L’ancienne ministre française Najat Vallaud-Belkacem a récemment proposé de limiter le volume de données utilisables sur internet pour lutter contre les risques informationnels, voire contre le réchauffement climatique. S’agissant du risque climatique, sauf erreur, internet permet précisément le télétravail, dont la généralisation mènerait à une réduction majeure des déplacements quotidiens des Français, et de la quantité de CO2 qu’ils émettent.
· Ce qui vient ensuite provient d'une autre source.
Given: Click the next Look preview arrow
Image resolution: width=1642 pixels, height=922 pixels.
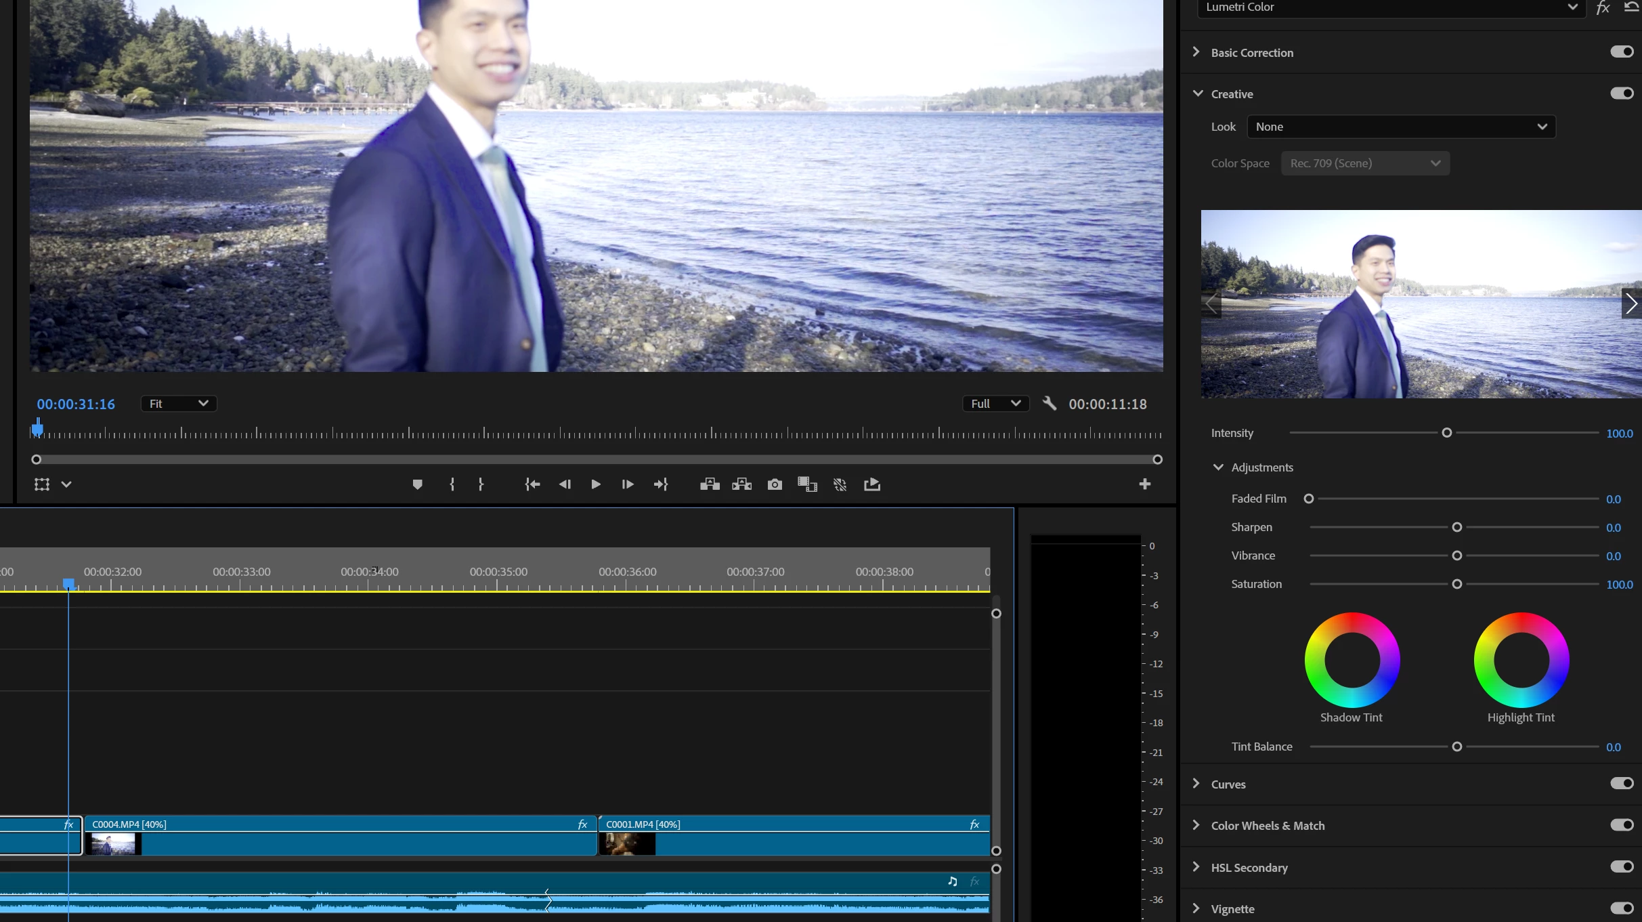Looking at the screenshot, I should (1631, 303).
Une limitation du volume de données pour limiter la haine ou la désinformation en ligne est techniquement inepte : suivant la nature du contenu (vidéo, audio, image, texte) le volume de données échangées est extrêmement variable. Limiter les usagers à trois gigas par semaine peut certainement diminuer la quantité de vidéos regardées, mais permet de déverser, ou de consulter, des torrents de contenus hostiles ou de désinformation sur Twitter ou Telegram. Contourner cette difficulté obligerait, dans le pire des cas, à différencier la limitation des données par type de contenu, donc à une surveillance du contenu des paquets IP, autrement dit à la matérialisation d'un risque ouverture, ce qui a déjà été débattu lors du développement du routage par deep packet inspection, technique ne pouvant mener qu’à une mutation panoptique d’internet. Le rationnement proposé consiste donc à matérialiser un risque fermeture pour prévenir un risque toxique, solution qui nécessiterait de surcroît la matérialisation d’un risque ouverture.
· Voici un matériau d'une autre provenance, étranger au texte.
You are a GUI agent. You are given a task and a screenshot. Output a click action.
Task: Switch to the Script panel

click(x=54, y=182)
Le simplisme de la solution proposée est symptomatique d’une inertie institutionnelle persistante à comprendre l'évolution des techniques et des usages d’internet, et d’une certaine incapacité à conceptualiser les risques et menaces informationnels. Cette incapacité est par exemple une cause majeure de l’éviction de Barkhane : durant plusieurs années, les opérations informationnelles menées par la Russie à l’encontre des populations de la bande sahélo-saharienne ont été négligées, malgré les avertissements. Et étaient même simplement inconnues, par exemple par les personnels diplomatiques en Afrique de l’Ouest. Certains acteurs, notamment dans le milieu de la défense, ont ensuite pris en compte cette menace informationnelle, notamment lors de l’affaire du faux charnier de Gossi. Mais si une prise de conscience a bien eu lieu, des inerties sont constatées et regrettées. Un résultat est le recul du concept de démocratie en Afrique.

La nature d’internet est essentiellement transversale, et mène à un enchevêtrement des problématiques : face à cette complexité, le simplisme est la pire des solutions. Des outils conceptuels existent, il suffit de s’y intéresser, de les comprendre, et de les utiliser : cela permettrait d'approfondir les débats, notamment pour mieux adapter la règlementation.

Aujourd’hui les usagers sont pris entre d’une part la guerre de perception menée par le régime russe, et d’autre part un pouvoir de censure détenu par les Big Tech états-uniennes. Cette censure privée a notamment été exercée à l’encontre du Président du Nigeria et du Premier ministre éthiopien, ce qui est considéré comme une forme de cyber-colonialisme. La règlementation européenne prend-elle en compte cette menace ? Un juge états-unien a défendu cette censure privée au motif qu’elle relevait de la liberté d’expression de la société exploitant un réseau social : de quelle liberté d’expression parle-t-on désormais ? Le droit au pseudonymat, qui est une garantie de sécurité, est aujourd’hui menacé, par exemple sur les réseaux sociaux. En France cela a mené à devoir placer une adolescente sous protection policière. Facebook notamment prétend imposer l’usage d’une identité réelle : cette pratique menace la sécurité des usagers, voire leur vie, comme cela a été constaté en Afghanistan. Une évolution du droit permettrait de réduire cette menace. Incidemment, la sœur de Mark Zuckerberg, qui est à l’origine de la politique d’utilisation du nom réel imposée par Facebook, justifiait cette mesure en postulant que cela dissuaderait les comportements inadaptés : là encore, le simplisme mène à la matérialisation d’un risque. S’agissant des opérations de déstabilisation, l’installation d’une ferme de trolls par les Russes directement au sein de la Présidence à Bangui a été révélée : aucune réaction diplomatique n’a pu être observée.

Au lieu de menacer de porter atteinte aux usagers par un rationnement générateur de risques, la responsabilité institutionnelle et politique est de s’armer d’outils conceptuels permettant une meilleure compréhension de la complexité des problématiques, un approfondissement des débats, et la mise à niveau d’une règlementation déficiente.